We have previously demonstrated that head and neck squamous cell carcinoma is associated with innervation by sensory neurons and that substance P, one of the principal neuropeptides these fibers release, drives malignant cell proliferation and migration (Restaino et al., 2023). Significantly, patients suffering from HNSCC often experience depressive disorders, which are poorly managed clinically (Chen et al., 2013a; Lazure et al., 2009; Elaldi et al., 2021). Here, we found that nociceptor neurons infiltrating HNSCC connect to a pre-existing brain-projecting circuit (Navratilova et al., 2016; Mercer Lindsay et al., 2021) that includes the trigeminal ganglia, the spinal nucleus of the trigeminal (SpVc), as well as the parabrachial nucleus (PBN), and central amygdala (CeA) (Ito et al., 2021; Jaramillo et al., 2021; Ge et al., 2022; Torres-Rodriguez et al., 2024). This connection occurs independently of pain, and this cancer-brain circuit drives behavioral alterations in tumor-bearing mice. While the elimination of TRPV1-expressing nociceptor neurons reduces tumor growth and enhances survival rates, it also highlights a potential therapeutic target for mitigating depressive behaviors in cancer patients. This underscores the complex interplay between sensory neurons, cancer progression, and mental health, uncovering a two-pronged approach to improving HNSCC patients’ physical and psychological health.

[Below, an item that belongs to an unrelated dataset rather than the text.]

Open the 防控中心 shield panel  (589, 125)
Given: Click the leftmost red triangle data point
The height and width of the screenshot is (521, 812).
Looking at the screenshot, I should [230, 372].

In melanoma (Balood et al., 2022) and HNSCC, we demonstrated significant alterations in transcript levels within tumor-infiltrating nerves. Several mechanisms can account for these changes. For instance, TRPV1 stimulation is sufficient to trigger the activation of the AP-1 transcription factor within neurons (Backes et al., 2018). Such TRPV1 activation could occur in response to low pH (Boedtkjer and Pedersen, 2020) or hypoxia (Pocock and Hobert, 2008; Pocock and Hobert, 2010; Stevenson et al., 2012), which are both prevalent within the tumor microenvironment. Alternatively, we previously demonstrated that tumor-released sEVs, which transport microRNAs (miRNAs), induced sprouting of loco-regional nerves to the tumor bed (Madeo et al., 2018; Amit et al., 2020). These sEV-transported miRNAs could also modulate various neuronal transcription factors and, in turn, drive the transcriptomic changes we observed in these neurons.

Our data indicate that these peripheral neuronal changes also influence the functioning of the brain areas to which they connect. Although we did not make the complete cartography of all brain regions used by tumor-infiltrating nerves, we identified a few critical nuclei. Subsequent work will use emerging circuit mapping techniques for whole brain profiling (Ueda et al., 2020). Nevertheless, our tracing in tumor-bearing nociceptor-neuron-ablated and intact animals was sufficient to functionally implicate TRPV1-expressing neurons in this communication.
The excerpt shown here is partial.